La incompetencia genera improvisación, y la improvisación se paga caro: hospitales sin medicinas, escuelas sin maestros, calles sin seguridad, economías sin crecimiento. Y en medio de ese vacío, la ciudadanía pierde confianza y la desesperación se convierte en tierra fértil para el populismo autoritario.
Así están México con Morena, Colombia con el mamarracho de Petro, Bolivia con Arce y tantos otros con la farsa de gobiernos que tienen. América Latina está atrapada en el subdesarrollo y la violencia porque la corrupción degrada la libertad hasta convertirla en mercancía.
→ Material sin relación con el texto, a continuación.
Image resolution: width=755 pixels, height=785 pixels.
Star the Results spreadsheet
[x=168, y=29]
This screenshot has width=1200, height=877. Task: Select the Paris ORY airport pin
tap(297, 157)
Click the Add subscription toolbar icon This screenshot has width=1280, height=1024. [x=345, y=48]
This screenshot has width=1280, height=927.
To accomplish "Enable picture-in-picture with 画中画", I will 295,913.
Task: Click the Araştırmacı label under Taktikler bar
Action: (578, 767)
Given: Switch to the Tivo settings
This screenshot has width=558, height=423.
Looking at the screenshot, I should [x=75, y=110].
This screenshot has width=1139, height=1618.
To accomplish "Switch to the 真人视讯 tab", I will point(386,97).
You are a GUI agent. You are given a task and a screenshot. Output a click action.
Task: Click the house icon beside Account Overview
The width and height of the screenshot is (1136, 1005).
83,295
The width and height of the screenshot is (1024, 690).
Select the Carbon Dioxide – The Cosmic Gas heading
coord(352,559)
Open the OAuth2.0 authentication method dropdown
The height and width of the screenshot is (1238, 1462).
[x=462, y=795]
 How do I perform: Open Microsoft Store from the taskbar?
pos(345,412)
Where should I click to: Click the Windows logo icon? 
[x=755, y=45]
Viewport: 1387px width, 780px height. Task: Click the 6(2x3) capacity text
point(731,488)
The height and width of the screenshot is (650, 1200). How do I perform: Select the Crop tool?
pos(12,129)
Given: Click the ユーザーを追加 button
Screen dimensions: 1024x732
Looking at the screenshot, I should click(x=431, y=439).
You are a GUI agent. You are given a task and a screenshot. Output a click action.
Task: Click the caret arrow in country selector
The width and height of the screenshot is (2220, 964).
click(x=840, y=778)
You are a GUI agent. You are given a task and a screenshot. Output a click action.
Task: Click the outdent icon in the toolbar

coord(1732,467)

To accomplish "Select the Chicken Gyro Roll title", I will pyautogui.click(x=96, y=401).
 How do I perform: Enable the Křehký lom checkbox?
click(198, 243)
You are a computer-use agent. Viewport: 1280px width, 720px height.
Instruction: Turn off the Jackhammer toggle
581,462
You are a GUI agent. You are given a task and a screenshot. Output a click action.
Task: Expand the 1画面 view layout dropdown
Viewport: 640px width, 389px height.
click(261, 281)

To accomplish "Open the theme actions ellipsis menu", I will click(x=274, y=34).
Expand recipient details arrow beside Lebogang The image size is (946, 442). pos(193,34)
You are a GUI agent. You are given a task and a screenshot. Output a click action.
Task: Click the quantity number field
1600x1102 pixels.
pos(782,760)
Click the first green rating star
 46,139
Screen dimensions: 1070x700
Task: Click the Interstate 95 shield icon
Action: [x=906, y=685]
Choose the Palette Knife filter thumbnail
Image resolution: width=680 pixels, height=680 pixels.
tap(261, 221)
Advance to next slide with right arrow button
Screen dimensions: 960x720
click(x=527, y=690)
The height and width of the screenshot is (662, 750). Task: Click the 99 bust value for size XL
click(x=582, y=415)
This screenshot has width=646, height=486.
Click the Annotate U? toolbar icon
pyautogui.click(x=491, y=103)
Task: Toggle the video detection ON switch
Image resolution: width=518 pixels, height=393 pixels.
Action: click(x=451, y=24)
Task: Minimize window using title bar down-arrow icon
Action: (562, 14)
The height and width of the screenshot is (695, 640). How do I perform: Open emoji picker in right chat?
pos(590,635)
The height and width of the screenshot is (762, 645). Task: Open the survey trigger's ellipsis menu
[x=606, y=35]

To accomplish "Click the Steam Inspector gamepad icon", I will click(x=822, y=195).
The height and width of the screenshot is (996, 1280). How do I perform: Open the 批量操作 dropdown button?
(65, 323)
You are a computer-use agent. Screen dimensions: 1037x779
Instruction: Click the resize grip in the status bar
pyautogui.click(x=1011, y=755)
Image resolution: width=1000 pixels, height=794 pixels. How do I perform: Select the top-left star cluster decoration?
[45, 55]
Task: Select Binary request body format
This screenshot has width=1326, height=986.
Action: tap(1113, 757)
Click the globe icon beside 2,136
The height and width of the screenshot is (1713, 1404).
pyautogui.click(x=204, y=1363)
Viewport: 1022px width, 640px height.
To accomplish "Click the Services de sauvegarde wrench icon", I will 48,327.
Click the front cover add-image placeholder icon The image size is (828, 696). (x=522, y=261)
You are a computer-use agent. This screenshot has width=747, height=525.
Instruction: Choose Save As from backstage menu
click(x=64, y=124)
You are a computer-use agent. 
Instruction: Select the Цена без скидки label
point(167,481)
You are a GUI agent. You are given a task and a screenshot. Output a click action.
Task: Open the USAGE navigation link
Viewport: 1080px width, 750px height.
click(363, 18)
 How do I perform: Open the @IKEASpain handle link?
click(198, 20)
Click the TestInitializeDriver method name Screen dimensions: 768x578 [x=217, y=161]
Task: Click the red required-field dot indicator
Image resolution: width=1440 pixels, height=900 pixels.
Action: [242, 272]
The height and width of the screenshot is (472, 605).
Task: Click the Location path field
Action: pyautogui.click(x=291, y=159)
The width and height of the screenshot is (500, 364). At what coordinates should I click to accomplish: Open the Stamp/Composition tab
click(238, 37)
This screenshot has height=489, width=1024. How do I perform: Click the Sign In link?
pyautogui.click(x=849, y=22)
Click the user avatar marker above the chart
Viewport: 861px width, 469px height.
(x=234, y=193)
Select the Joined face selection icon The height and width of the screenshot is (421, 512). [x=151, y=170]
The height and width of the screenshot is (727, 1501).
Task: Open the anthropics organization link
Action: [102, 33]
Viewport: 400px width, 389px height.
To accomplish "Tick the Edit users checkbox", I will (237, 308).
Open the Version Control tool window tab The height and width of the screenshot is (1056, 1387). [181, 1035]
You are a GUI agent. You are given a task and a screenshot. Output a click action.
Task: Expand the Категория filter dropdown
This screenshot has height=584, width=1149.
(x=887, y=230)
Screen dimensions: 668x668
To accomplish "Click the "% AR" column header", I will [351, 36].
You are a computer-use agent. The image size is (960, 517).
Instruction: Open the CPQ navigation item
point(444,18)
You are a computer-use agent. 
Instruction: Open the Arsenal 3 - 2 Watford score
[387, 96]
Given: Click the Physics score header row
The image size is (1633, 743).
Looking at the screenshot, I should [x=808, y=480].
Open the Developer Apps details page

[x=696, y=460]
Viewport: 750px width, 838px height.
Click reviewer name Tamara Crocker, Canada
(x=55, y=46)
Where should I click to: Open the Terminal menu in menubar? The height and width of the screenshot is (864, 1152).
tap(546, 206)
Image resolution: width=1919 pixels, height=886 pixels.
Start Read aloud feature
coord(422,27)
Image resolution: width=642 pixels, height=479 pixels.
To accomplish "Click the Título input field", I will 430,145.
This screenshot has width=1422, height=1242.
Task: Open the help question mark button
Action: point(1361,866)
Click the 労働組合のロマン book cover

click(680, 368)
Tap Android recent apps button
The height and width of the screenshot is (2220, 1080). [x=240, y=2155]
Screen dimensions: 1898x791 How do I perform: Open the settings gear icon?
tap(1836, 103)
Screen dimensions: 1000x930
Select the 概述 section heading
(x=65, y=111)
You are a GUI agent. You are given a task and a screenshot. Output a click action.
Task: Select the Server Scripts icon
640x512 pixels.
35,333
Un gobernante corrupto roba más que dinero: roba el sentido mismo de la justicia. Manipula contratos, compra conciencias, vende impunidad y transforma el Estado en un mercado negro donde todo tiene precio. La corrupción es el camino más corto hacia el cinismo social, y por el que la gente deja de creer en las instituciones y en la democracia.
Cuando a la incompetencia y la corrupción se suma la complicidad con grupos criminales, lo que surge no es un gobierno débil: es un Estado criminal, como Venezuela y otros que siguen sus pasos, donde el narcotráfico dicta leyes, las mafias tienen asiento en el gabinete, la justicia persigue a inocentes y absuelve a culpables. Esta es la peor de las traiciones, porque convierte al ciudadano en rehén de quienes debieran protegerlo.
Sin democracia, sin división de poderes o Estado de derecho, no hay libertades civiles. Sin libertades, no hay desarrollo ni inversión. Sin desarrollo, el futuro se convierte en un desierto sin oportunidades.
Ahora bien, los pueblos que despiertan, que participan y que se defienden son los que construyen su propio destino. Los ciudadanos que actúan con dignidad, que levantan su voz para exigir cuentas, a la vez que cumplen con sus deberes, son quienes recuperan el poder que nunca se les debió arrebatar.
Por eso importa que al gobernante que pacta con el crimen se le quite la máscara; que el corrupto sea expuesto y juzgado, y el incompetente, apartado del cargo.
Cuando los pueblos encuentran el coraje para actuar y exigir, la historia se escribe con la tinta luminosa de la libertad.